## TASK DESCRIPTION
This task calls for every entry below to be repeated exactly, without the pictures.

## RECORDS SUPPLIED
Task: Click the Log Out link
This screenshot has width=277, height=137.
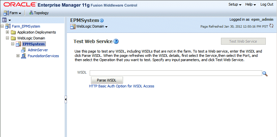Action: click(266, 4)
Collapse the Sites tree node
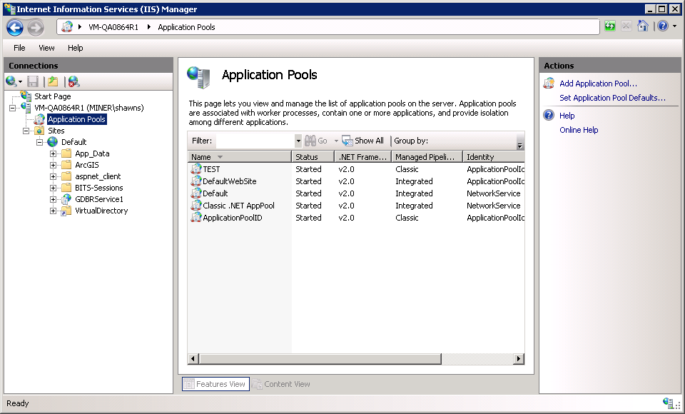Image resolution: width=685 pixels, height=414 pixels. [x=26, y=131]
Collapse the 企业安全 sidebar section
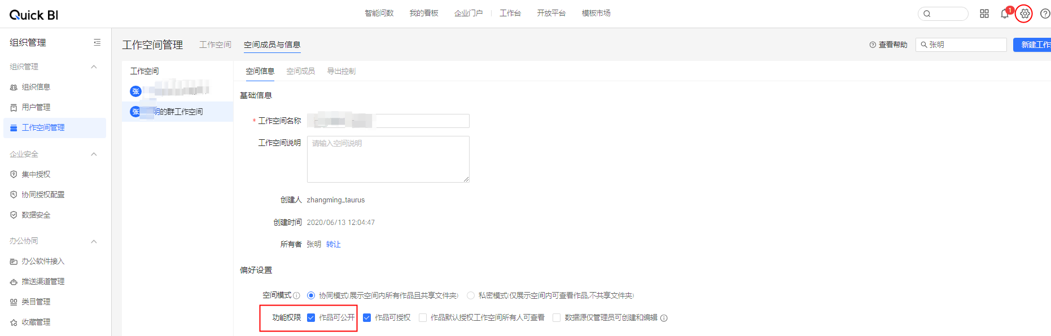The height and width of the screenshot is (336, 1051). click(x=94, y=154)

## REPLY TO THE TASK
Task: Click the Log Out link
This screenshot has width=277, height=137.
Action: click(266, 4)
Collapse the Sites tree node
Image resolution: width=685 pixels, height=414 pixels. [x=26, y=131]
Collapse the 企业安全 sidebar section
The height and width of the screenshot is (336, 1051). click(x=94, y=154)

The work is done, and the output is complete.